> **EXERCISE AIM**
Repeat, word for word and with nothing added, each line from the one containing "Task: Click the Description column header" to the final line of the data, keeping both ends. Pictures are not part of the copy.

Stored items

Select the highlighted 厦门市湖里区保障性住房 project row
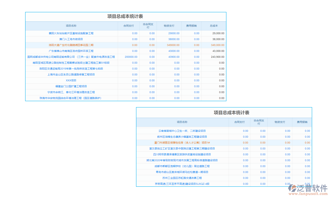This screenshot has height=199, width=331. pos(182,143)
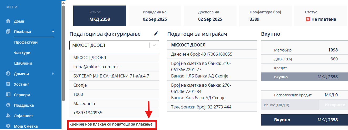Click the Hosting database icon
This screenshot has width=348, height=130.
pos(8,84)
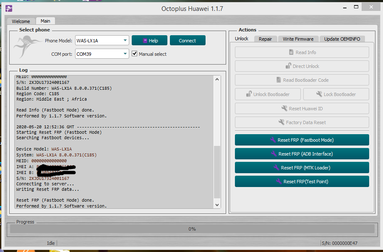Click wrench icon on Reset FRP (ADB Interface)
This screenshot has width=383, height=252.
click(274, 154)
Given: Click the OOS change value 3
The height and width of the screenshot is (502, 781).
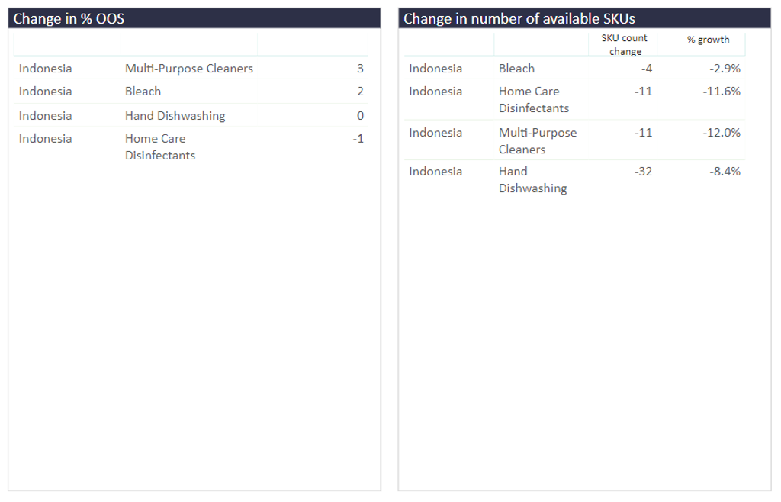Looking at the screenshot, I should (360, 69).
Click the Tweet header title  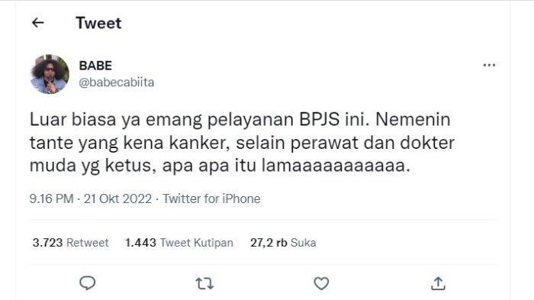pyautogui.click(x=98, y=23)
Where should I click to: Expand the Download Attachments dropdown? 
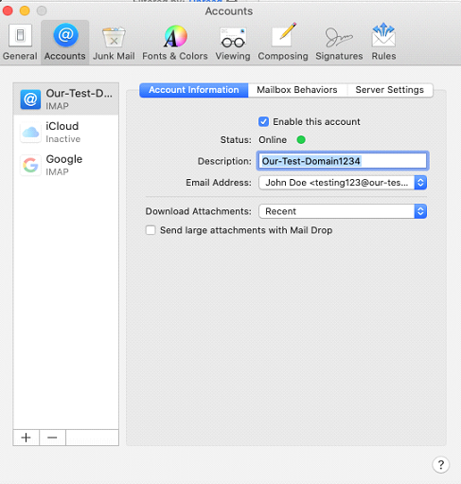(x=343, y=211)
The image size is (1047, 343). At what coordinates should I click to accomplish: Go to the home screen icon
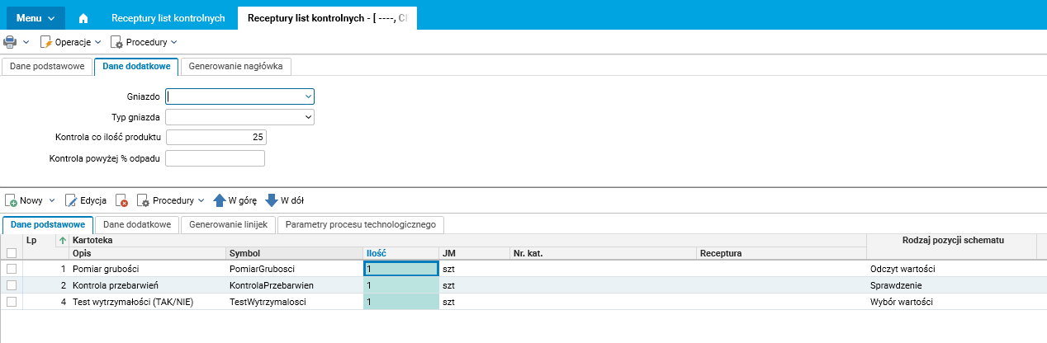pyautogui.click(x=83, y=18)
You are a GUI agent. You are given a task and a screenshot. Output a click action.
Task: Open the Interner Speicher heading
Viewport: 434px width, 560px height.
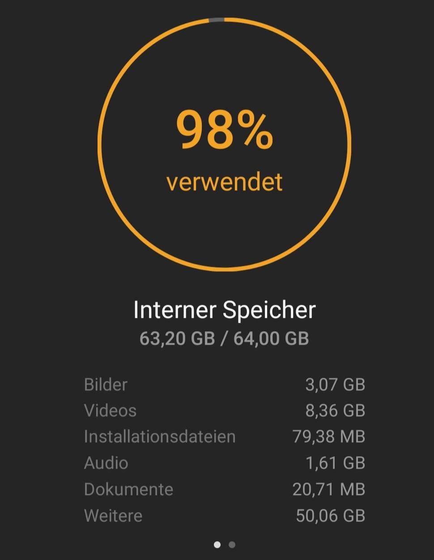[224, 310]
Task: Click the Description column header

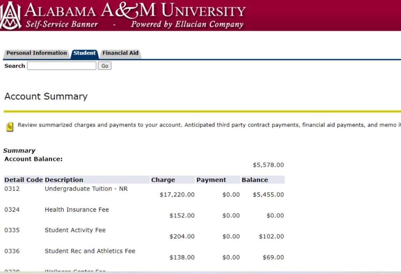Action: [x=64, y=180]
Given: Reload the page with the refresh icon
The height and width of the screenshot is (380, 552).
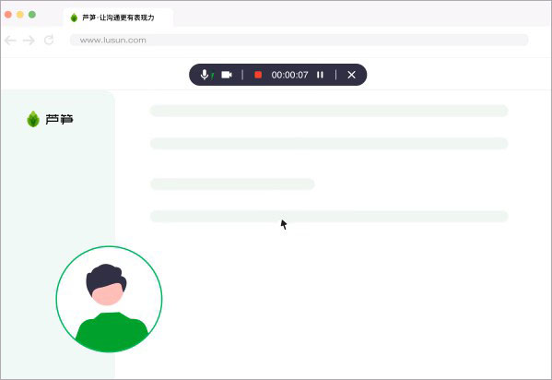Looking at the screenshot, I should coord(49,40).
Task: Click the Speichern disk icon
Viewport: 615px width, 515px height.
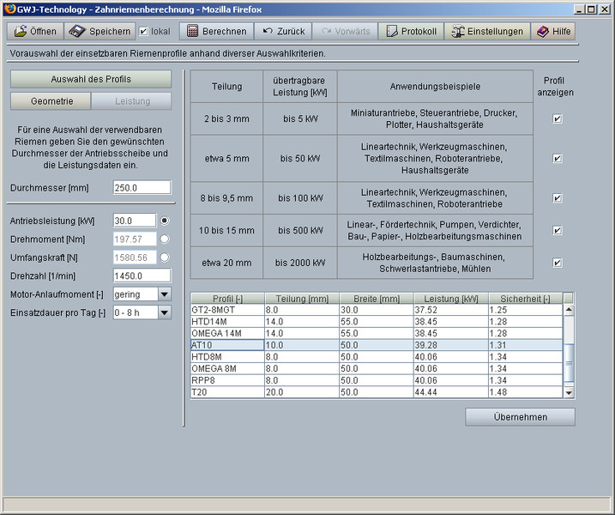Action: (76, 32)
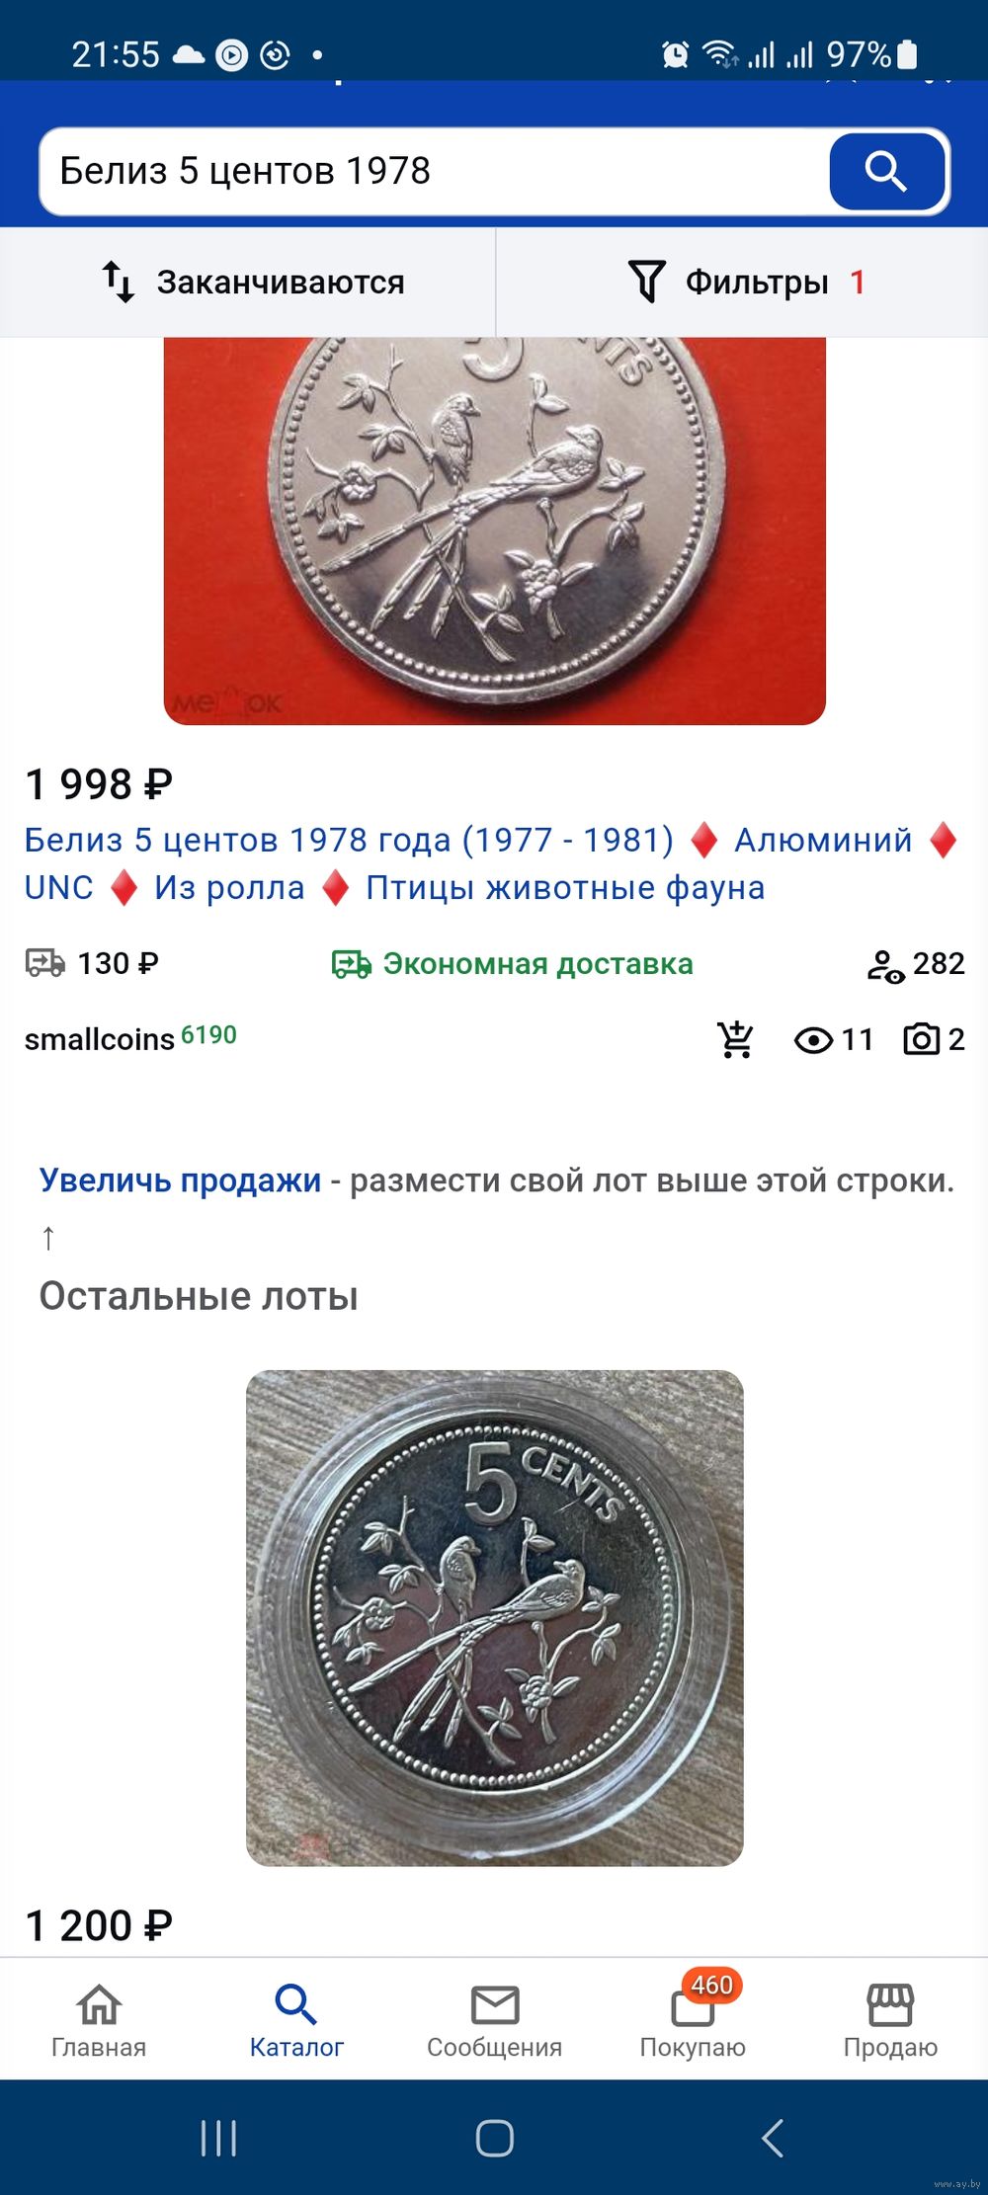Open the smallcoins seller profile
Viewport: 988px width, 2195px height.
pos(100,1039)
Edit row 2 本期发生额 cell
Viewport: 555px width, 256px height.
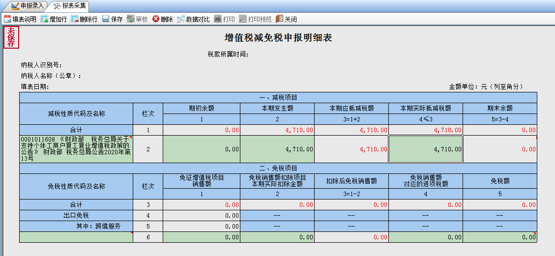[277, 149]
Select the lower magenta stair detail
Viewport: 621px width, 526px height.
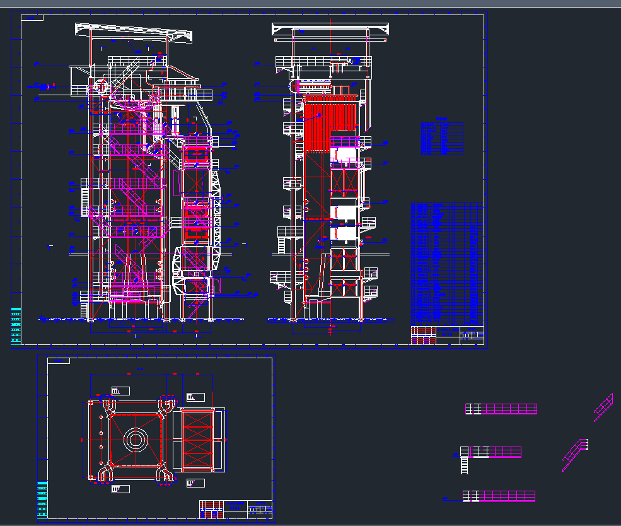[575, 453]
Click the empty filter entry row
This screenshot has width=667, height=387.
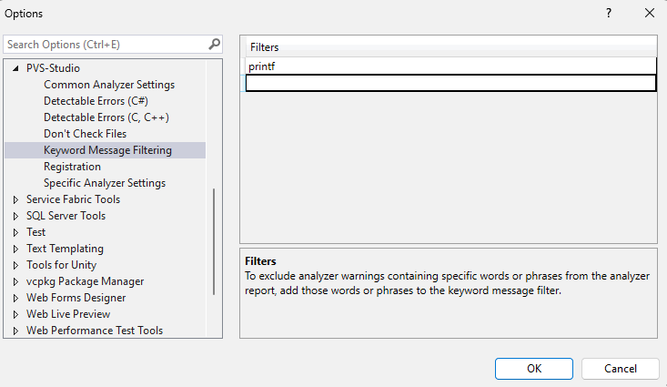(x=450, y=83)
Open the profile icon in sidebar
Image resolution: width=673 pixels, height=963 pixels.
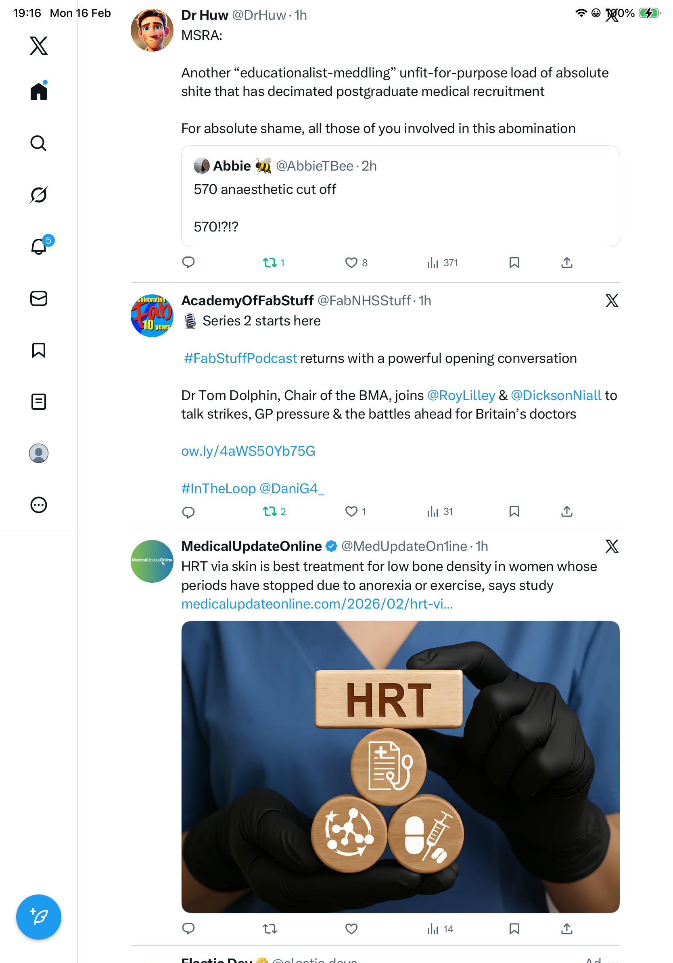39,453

> **EXERCISE ANSWER**
Task: Click the Description column header

Action: [x=64, y=180]
Given: Reload the page with the refresh icon
The height and width of the screenshot is (380, 552).
Looking at the screenshot, I should coord(49,40).
Task: Click the Speichern disk icon
Viewport: 615px width, 515px height.
Action: (76, 32)
Open the smallcoins seller profile
Viewport: 988px width, 2195px height.
pos(100,1039)
Edit row 2 本期发生额 cell
Viewport: 555px width, 256px height.
[277, 149]
Select the lower magenta stair detail
Viewport: 621px width, 526px height.
[575, 453]
Click the empty filter entry row
This screenshot has width=667, height=387.
(x=450, y=83)
Open the profile icon in sidebar
Image resolution: width=673 pixels, height=963 pixels.
39,453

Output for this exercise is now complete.